People use the word “arthritis” as if it describes one condition. It does not. Rheumatoid arthritis and osteoarthritis are fundamentally different diseases — different causes, different patterns, different treatments. Treating one like the other produces poor results.

If you have been diagnosed with arthritis, or if you suspect you have it, understanding which type you have is the first step to getting the right treatment.


The Core Difference

Osteoarthritis is a mechanical problem. Cartilage wears down over time due to load, age, injury, or a combination of all three. The joint breaks down because it has been used, overloaded, or damaged.

Rheumatoid arthritis is an autoimmune disease. Your immune system mistakenly attacks the lining of your joints — the synovium — causing chronic inflammation that damages cartilage and bone over time. It is not caused by wear and tear. A 30-year-old with no previous injury can develop severe RA. A 70-year-old with decades of hard physical work will almost certainly develop some degree of OA.
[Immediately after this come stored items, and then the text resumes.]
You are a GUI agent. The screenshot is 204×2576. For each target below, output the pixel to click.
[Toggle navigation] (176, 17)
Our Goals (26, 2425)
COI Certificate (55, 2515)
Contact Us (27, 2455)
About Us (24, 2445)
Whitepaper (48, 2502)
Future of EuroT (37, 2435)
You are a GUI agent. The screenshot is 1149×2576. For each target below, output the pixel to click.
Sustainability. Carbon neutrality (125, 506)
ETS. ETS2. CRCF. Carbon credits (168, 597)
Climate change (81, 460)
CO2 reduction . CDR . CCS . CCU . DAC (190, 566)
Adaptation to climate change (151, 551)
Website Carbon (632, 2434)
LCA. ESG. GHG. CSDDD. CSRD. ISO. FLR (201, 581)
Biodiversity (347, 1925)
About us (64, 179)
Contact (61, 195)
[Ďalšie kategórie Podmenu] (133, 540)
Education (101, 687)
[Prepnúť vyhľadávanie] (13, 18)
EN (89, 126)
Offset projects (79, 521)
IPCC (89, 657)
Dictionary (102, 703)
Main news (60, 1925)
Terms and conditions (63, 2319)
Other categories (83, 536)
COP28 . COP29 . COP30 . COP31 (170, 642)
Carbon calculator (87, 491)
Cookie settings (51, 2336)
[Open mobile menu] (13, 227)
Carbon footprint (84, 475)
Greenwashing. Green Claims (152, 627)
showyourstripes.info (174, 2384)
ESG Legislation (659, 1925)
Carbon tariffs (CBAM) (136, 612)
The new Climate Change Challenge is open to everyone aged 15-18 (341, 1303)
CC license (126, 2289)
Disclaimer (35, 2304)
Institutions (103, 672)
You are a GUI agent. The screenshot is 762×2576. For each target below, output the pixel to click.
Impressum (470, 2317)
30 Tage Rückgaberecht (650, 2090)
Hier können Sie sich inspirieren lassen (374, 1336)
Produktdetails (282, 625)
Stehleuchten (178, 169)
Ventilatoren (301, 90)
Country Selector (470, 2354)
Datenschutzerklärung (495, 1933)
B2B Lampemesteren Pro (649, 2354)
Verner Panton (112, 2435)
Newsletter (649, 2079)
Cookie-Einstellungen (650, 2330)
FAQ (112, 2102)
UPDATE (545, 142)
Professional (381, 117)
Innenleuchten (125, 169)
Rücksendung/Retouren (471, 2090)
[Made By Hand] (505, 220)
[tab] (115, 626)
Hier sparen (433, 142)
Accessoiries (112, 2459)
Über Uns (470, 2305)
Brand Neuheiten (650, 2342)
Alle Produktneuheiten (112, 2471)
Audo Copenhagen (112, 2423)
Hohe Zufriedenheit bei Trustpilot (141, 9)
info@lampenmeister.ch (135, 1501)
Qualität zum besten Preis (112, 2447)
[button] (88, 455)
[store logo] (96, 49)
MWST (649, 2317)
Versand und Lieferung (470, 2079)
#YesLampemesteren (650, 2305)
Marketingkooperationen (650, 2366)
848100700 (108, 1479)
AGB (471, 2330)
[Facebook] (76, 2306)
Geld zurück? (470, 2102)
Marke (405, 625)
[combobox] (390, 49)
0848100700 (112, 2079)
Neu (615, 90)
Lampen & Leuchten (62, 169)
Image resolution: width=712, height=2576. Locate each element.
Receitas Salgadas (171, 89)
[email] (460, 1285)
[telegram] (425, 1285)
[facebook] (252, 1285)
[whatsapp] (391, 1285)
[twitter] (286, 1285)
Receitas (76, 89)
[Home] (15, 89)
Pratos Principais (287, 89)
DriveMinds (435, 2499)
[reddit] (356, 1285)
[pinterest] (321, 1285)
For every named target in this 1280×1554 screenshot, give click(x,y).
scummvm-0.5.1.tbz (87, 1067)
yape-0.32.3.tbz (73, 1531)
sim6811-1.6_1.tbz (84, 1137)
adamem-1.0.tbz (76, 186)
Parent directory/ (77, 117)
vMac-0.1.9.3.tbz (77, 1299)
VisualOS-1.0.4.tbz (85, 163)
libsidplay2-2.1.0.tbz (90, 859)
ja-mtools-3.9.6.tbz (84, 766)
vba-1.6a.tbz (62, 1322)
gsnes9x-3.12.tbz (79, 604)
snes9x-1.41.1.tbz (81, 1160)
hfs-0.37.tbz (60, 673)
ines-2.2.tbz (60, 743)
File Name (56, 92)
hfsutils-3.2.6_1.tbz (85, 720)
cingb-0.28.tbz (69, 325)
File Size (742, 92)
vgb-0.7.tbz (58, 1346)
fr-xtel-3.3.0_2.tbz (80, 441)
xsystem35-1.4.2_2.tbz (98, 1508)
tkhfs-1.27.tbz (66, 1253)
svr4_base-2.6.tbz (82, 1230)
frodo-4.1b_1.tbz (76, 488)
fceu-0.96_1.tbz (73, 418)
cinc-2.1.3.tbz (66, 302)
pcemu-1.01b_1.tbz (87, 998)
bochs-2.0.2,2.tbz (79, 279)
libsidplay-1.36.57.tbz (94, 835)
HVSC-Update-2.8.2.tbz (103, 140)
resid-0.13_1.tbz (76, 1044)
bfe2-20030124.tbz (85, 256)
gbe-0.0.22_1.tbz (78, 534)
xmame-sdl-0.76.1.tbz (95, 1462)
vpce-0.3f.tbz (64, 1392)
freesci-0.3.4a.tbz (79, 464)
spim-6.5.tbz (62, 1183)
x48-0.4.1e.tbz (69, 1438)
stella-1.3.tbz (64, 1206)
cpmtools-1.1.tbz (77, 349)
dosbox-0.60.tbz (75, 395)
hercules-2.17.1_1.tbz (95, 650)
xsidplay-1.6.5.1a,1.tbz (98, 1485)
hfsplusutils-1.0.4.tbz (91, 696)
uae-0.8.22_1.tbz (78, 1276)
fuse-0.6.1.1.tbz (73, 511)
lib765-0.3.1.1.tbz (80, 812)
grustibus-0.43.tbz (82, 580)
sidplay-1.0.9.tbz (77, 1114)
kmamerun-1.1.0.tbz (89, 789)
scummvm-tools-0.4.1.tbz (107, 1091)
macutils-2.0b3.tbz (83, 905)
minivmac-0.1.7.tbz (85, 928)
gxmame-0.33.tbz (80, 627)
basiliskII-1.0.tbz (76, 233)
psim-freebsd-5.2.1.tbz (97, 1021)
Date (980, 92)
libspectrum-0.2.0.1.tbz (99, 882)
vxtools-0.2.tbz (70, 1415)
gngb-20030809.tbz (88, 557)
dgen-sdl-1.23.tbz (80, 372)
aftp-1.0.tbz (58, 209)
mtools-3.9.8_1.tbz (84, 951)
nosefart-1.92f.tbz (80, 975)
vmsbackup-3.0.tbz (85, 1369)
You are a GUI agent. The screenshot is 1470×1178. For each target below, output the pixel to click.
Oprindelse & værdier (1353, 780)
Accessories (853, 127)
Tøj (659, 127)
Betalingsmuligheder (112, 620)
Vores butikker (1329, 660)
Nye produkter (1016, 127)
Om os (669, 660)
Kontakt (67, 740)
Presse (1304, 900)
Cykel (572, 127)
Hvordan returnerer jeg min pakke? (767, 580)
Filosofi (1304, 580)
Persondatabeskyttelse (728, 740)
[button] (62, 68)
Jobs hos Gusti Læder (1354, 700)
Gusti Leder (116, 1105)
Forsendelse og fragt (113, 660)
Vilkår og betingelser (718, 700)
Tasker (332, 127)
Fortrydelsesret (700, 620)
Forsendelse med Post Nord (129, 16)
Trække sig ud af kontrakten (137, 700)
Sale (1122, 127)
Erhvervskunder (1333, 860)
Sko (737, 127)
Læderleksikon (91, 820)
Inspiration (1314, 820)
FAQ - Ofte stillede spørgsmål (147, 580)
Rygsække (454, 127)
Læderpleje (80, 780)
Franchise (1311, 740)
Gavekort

This distinction matters for treatment. OA is managed by reducing joint load and building supporting muscle. RA is managed by controlling the immune response first, then using physiotherapy to maintain function and manage the consequences of inflammation.


How to Tell Them Apart

Neither condition is always obvious, and both can exist in the same person. But there are clear patterns that distinguish them.

Morning Stiffness

OA: Morning stiffness lasts less than 30 minutes. It eases quickly once you start moving. The joints loosen up with activity.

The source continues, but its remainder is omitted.